The agent reproduced an MLP accuracy of 0.8894 for a claim reporting approximately 0.89, but selected a temperature-like feature and normalized range heuristically. The reference workflow used a specific denormalization rule and physical temperature window.

A scalar match can be misleading when the subset definition gives the metric its scientific meaning.

§ 08 — Takeaway

Scientific agents need more than code fluency

AutoMat suggests that the next step for coding agents in science is not simply better syntax, faster tool use, or longer contexts. The core challenge is procedural fidelity: knowing which tacit choices matter, when a partial result is not enough, and how to distinguish a convincing reproduction from a plausible-looking artifact.
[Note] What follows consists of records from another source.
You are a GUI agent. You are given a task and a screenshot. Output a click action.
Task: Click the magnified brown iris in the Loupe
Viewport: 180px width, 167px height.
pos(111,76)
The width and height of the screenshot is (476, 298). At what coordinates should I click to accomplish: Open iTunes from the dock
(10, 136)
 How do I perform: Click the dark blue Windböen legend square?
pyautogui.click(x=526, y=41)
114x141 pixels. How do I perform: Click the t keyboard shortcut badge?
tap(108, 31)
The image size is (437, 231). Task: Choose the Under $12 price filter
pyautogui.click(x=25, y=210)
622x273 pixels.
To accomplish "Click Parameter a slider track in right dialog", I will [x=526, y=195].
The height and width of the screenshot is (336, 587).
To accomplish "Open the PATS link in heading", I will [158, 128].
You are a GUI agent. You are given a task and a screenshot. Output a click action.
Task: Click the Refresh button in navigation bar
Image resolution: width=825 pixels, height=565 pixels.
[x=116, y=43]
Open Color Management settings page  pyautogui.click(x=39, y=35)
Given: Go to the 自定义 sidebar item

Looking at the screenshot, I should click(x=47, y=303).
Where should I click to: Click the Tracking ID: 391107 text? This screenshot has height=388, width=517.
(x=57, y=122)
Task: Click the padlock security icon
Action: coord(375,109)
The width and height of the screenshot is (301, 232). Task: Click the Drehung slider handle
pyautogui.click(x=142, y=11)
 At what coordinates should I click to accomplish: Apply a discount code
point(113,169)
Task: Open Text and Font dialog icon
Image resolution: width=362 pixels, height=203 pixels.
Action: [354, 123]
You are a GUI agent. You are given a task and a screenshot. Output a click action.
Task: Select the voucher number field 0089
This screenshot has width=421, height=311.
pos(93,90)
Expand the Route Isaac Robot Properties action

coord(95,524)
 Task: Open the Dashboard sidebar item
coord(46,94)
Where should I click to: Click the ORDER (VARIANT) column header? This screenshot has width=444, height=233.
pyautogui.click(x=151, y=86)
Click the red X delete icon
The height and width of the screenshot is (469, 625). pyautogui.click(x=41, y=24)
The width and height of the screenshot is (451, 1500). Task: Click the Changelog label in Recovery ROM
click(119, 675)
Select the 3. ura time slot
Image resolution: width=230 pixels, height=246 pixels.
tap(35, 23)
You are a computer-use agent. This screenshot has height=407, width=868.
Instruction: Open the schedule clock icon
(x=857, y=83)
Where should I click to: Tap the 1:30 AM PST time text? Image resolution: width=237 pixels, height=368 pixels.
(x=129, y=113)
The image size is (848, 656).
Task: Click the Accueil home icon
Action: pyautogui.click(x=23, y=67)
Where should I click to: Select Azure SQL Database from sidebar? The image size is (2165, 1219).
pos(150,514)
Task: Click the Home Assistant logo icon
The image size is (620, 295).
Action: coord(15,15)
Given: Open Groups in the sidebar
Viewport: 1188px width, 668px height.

The benchmark is intended as both an evaluation suite and a diagnostic tool. It makes failures inspectable by preserving the full run trace, generated artifacts, and evaluator rationale, giving researchers a way to study not just whether an agent succeeded, but why it did or did not reproduce the science.

§ 09 — Citation

Cite this work

If AutoMat is useful in your research, please cite:

@article{huang2026automat,
  title     = {Can Coding Agents Reproduce Findings in
                Computational Materials Science?},
  author    = {Huang, Ziyang and Cao, Yi and
                Shargh, Ali K. and Luo, Jing and
                Mei, Ruidong and Zaki, Mohd and
                Liu, Zhan and Bunstine, Wyatt and
                Jurayj, William and Goswami, Somdatta and
                McQueen, Tyrel and Shields, Michael and
                El-Awady, Jaafar and Clancy, Paulette and
                Van Durme, Benjamin and Walden, William and
                Andrews, Nicholas and Khashabi, Daniel},
  journal = {arXiv preprint arXiv:2605.00803},
  year    = {2026},
}

Artifacts

The benchmark, evaluator rubric, and SME-curated claim annotations are available at github.com/JHU-CLSP/AutoMat, with the dataset hosted at hf.co/datasets/jhu-clsp/AutoMat.